Dataset entries:
--*--

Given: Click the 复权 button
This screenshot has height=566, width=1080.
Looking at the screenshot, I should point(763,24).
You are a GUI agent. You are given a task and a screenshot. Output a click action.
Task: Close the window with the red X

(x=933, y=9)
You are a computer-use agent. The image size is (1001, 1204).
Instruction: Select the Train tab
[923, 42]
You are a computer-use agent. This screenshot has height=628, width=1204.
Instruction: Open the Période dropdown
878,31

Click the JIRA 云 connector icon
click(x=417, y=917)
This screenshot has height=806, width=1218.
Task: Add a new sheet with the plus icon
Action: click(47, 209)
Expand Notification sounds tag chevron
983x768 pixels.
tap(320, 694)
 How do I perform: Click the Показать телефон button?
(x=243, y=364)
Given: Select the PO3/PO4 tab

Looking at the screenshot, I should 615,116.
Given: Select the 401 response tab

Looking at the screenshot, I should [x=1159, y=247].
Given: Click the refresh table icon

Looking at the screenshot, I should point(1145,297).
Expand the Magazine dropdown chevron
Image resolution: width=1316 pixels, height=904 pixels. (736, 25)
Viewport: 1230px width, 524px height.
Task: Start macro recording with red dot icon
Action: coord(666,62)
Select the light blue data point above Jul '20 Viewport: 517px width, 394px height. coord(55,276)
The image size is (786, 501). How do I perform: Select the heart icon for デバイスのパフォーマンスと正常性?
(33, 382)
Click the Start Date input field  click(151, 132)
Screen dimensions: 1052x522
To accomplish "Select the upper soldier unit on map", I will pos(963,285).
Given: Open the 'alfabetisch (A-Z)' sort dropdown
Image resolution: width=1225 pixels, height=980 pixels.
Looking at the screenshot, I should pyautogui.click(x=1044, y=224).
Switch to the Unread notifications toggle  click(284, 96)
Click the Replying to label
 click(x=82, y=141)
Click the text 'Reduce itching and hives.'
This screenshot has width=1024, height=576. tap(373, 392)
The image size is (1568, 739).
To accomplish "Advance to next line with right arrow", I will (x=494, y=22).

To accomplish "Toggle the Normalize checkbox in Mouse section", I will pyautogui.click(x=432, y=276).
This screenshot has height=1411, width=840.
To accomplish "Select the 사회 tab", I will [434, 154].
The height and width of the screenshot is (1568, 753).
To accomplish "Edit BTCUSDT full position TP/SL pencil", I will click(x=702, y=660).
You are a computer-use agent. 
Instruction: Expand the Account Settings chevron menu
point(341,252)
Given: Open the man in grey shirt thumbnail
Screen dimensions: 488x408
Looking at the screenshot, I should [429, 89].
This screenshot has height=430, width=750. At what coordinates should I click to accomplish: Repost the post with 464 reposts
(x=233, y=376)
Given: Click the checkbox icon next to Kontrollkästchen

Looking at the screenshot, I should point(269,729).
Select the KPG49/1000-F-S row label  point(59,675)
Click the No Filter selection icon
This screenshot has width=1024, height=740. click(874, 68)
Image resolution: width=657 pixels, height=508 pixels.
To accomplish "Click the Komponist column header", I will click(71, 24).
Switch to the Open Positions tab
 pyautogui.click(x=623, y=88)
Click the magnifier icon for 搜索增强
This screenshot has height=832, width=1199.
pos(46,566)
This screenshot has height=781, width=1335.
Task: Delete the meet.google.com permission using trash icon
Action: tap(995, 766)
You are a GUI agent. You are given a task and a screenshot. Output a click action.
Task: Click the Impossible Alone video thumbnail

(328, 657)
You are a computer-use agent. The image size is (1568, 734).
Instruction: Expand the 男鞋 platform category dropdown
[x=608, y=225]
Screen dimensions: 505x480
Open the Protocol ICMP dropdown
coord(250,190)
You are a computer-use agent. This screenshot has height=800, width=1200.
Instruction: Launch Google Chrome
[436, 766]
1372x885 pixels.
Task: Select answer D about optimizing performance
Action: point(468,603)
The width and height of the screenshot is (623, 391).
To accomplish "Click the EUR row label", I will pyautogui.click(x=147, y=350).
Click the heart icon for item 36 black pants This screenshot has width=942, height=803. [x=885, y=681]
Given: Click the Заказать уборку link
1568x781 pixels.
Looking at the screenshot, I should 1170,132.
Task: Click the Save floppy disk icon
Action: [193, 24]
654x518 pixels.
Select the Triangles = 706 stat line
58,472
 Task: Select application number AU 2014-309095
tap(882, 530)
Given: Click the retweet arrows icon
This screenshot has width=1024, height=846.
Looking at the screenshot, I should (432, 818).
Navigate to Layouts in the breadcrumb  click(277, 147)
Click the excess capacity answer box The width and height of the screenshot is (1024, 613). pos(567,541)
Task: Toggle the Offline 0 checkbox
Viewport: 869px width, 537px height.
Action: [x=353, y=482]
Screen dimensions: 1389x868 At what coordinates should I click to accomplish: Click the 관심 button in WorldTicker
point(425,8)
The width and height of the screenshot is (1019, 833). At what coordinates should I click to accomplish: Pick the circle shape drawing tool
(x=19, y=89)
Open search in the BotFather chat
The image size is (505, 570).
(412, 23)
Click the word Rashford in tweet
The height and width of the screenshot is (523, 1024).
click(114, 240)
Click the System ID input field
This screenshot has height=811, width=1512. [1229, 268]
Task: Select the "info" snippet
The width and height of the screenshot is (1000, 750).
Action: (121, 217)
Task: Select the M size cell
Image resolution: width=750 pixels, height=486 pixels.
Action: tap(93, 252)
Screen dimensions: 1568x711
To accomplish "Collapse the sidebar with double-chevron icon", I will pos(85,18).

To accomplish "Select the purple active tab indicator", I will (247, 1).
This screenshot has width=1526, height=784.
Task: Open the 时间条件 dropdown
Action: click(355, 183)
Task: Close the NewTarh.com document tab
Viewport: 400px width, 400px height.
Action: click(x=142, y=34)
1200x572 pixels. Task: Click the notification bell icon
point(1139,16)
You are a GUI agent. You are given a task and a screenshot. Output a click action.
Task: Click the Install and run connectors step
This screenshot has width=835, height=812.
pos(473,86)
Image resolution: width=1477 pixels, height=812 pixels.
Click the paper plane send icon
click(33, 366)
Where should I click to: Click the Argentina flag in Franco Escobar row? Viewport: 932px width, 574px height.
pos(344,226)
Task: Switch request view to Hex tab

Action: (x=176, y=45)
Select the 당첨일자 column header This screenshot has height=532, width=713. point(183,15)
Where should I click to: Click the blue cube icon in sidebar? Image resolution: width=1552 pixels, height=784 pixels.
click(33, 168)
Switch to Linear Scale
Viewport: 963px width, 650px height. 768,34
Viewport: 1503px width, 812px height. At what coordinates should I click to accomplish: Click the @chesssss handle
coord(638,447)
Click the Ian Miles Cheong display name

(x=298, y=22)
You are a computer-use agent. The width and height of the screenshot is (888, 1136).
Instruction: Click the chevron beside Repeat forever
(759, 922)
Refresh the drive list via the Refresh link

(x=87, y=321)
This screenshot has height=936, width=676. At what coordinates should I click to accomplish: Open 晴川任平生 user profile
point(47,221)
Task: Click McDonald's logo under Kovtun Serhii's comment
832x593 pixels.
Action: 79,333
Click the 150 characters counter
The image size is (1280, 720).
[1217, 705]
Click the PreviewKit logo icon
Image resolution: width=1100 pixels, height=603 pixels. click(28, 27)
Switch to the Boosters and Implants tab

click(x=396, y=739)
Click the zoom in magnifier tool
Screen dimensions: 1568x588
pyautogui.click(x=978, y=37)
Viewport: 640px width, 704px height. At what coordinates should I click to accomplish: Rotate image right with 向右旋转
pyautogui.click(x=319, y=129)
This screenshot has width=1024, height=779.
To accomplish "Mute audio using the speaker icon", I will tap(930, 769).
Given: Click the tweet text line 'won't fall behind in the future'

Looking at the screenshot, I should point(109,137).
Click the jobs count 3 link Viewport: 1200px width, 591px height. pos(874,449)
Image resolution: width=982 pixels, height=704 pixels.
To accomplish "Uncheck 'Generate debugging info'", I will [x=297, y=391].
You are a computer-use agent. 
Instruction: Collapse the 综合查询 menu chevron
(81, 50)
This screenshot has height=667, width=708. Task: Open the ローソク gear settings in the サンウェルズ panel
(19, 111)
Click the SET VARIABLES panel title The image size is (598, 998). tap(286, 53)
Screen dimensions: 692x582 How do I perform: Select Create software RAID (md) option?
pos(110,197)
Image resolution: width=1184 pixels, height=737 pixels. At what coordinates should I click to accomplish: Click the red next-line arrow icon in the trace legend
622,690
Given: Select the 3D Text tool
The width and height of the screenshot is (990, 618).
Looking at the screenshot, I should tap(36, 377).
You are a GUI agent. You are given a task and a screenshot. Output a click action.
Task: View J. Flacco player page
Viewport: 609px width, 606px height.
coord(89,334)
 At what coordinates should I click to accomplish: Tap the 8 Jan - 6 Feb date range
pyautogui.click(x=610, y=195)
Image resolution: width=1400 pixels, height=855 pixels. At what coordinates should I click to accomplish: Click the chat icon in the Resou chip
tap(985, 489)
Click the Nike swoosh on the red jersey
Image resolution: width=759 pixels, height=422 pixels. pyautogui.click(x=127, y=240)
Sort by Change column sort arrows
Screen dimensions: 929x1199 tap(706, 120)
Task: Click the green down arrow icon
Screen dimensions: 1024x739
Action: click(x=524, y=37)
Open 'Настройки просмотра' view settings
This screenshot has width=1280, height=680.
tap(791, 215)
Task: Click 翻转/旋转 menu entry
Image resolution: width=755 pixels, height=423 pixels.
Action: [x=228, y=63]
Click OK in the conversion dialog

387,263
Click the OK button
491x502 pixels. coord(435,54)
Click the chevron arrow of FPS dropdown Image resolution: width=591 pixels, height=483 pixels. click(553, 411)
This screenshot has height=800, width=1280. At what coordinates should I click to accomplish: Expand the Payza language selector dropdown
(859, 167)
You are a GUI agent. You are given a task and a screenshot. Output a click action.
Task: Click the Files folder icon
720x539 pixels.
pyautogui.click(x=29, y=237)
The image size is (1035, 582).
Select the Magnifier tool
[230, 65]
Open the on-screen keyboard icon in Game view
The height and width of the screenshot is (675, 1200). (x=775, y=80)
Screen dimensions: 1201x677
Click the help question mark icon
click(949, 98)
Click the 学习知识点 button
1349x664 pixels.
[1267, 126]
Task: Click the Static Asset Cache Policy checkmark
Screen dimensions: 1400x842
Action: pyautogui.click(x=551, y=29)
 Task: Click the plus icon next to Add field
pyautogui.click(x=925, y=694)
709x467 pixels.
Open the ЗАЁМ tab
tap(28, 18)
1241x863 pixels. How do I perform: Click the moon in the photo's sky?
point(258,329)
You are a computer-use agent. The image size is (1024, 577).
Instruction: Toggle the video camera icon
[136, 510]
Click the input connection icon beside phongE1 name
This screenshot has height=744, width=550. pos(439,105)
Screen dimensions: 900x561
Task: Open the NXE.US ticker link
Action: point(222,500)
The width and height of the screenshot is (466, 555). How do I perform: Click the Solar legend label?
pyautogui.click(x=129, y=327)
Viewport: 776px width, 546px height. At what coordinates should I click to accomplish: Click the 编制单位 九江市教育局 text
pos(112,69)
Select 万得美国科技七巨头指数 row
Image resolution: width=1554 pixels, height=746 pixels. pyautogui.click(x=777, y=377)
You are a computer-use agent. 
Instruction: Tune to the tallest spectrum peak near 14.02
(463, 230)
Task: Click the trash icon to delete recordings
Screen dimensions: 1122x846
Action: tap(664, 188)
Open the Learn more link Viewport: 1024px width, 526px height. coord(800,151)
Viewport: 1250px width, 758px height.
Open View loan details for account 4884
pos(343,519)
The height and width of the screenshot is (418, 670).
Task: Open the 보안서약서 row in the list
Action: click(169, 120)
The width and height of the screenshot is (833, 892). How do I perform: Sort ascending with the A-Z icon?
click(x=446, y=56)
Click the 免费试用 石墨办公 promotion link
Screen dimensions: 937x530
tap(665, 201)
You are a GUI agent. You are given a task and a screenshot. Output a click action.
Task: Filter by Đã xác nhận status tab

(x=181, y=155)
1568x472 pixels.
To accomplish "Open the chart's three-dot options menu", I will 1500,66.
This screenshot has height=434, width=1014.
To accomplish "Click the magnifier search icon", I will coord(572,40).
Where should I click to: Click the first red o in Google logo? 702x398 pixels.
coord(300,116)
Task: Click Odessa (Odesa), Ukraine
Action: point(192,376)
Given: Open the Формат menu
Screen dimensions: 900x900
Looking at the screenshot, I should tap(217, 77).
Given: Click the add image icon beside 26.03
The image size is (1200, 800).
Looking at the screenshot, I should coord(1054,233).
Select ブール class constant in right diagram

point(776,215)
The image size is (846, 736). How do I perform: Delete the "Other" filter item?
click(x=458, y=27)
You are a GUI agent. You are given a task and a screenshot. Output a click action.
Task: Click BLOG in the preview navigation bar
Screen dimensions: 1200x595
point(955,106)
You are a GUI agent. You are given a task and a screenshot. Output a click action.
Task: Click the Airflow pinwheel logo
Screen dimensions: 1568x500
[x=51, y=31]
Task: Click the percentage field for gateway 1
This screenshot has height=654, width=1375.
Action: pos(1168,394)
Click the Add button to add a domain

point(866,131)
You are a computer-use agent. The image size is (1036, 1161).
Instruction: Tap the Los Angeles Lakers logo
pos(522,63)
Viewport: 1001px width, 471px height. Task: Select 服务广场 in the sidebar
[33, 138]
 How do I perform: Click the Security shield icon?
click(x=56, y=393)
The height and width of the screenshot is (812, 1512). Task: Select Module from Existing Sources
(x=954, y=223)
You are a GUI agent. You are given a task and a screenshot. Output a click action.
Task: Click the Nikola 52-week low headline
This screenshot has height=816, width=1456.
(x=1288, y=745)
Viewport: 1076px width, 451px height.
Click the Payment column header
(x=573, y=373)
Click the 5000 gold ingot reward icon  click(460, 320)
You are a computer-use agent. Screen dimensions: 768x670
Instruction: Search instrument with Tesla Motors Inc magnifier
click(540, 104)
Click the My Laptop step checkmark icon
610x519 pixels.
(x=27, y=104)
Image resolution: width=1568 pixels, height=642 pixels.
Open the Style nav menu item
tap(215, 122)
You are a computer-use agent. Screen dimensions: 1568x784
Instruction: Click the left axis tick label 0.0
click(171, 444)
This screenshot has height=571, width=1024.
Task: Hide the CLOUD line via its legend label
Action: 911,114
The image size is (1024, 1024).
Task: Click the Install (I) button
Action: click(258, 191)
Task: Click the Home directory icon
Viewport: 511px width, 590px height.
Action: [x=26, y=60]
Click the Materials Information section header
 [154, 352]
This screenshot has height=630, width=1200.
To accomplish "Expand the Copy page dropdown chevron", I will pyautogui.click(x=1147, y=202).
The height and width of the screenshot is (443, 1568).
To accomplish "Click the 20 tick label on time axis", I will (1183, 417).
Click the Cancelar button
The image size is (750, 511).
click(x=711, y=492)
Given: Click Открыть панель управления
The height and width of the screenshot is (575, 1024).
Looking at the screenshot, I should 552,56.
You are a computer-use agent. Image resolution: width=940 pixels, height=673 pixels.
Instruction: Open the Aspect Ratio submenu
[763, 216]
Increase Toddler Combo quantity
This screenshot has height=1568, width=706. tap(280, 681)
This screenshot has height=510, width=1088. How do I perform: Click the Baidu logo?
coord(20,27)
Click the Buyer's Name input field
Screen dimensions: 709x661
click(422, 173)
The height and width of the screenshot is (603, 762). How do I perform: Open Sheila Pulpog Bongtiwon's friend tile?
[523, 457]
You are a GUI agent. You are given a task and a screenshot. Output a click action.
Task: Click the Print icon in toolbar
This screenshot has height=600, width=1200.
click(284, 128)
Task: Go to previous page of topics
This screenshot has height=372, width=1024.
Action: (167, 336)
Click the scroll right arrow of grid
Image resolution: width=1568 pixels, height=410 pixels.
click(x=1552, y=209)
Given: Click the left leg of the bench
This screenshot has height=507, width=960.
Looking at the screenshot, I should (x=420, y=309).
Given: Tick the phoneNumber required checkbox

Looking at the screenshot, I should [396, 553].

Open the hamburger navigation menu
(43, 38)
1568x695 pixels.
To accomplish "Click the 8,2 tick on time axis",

--*--

Brief — Read through the entries, then copy every line where the string "step" is found.

Response to this exercise —
Task: Click the Install and run connectors step
Click the My Laptop step checkmark icon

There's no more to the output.